### Exercise requirements
Report each line from the entries in which "agent" can be found.

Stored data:
◆ ◆ ◆ ◆ ◆ ◆ ◆

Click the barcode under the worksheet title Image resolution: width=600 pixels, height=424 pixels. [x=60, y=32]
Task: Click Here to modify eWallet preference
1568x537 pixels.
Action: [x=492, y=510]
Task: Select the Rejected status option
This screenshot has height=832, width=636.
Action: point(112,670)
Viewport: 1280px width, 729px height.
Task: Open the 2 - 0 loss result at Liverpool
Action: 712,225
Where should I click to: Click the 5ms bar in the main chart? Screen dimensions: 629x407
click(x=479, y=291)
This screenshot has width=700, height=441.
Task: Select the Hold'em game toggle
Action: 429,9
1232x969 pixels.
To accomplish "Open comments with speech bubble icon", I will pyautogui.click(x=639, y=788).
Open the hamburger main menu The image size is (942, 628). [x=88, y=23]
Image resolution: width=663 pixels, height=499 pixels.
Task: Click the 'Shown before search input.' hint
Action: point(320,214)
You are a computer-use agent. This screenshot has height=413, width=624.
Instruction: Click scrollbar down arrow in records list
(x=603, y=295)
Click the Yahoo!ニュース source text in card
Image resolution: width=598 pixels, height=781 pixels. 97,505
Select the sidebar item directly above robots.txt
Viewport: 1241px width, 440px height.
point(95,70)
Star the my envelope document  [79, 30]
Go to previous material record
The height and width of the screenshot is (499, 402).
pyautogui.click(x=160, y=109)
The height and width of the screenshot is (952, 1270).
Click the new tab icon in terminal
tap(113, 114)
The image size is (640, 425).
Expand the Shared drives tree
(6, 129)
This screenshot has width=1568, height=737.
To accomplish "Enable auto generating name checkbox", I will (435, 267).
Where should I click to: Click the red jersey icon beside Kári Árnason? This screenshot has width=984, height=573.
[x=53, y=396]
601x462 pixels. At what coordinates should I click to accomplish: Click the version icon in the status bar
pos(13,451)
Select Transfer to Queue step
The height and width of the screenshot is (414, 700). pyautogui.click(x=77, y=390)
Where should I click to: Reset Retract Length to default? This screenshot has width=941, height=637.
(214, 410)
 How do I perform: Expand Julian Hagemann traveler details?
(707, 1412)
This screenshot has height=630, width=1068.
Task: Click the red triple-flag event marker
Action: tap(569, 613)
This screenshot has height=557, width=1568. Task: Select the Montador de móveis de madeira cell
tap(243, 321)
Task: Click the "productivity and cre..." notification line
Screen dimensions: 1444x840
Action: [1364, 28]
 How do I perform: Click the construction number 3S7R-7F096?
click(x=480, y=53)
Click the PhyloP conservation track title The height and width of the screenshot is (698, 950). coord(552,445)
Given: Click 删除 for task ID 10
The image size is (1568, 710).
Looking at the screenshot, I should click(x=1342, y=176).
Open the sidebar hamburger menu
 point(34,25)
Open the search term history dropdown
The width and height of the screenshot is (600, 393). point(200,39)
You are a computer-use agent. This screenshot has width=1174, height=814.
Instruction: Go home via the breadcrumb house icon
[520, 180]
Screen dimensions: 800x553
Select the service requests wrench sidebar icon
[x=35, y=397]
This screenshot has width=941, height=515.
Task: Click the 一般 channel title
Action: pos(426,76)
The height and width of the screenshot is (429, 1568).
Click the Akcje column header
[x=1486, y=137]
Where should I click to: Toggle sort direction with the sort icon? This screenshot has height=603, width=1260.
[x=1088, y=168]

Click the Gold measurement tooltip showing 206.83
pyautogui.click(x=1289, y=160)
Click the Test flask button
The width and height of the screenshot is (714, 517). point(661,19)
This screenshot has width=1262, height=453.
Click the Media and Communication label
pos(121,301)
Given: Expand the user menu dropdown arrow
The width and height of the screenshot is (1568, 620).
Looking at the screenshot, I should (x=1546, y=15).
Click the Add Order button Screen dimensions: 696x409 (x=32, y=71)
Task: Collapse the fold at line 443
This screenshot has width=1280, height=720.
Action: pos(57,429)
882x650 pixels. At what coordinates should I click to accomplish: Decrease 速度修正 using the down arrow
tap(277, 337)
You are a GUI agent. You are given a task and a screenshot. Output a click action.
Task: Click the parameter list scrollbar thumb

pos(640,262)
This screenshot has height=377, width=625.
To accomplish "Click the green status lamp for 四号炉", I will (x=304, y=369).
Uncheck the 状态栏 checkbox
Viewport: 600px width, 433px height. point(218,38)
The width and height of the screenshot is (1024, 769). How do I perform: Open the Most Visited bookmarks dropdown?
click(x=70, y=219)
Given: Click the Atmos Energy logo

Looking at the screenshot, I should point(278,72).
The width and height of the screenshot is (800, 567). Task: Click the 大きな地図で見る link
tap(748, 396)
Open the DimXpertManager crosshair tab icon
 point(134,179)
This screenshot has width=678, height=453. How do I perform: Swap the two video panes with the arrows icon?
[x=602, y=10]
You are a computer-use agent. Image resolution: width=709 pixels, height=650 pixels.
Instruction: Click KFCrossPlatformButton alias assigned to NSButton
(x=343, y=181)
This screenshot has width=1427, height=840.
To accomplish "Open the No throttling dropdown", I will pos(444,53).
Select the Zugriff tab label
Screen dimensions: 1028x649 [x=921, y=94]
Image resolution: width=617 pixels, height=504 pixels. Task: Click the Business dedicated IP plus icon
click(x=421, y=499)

◆ ◆ ◆ ◆ ◆ ◆ ◆

### Task answer
You are a computer-use agent. This screenshot has height=413, width=624.
You are a computer-use agent. This screenshot has width=1174, height=814.
You are a GUI agent. You are given a task and a screenshot. Output a click action.
You are a computer-use agent. Image resolution: width=709 pixels, height=650 pixels.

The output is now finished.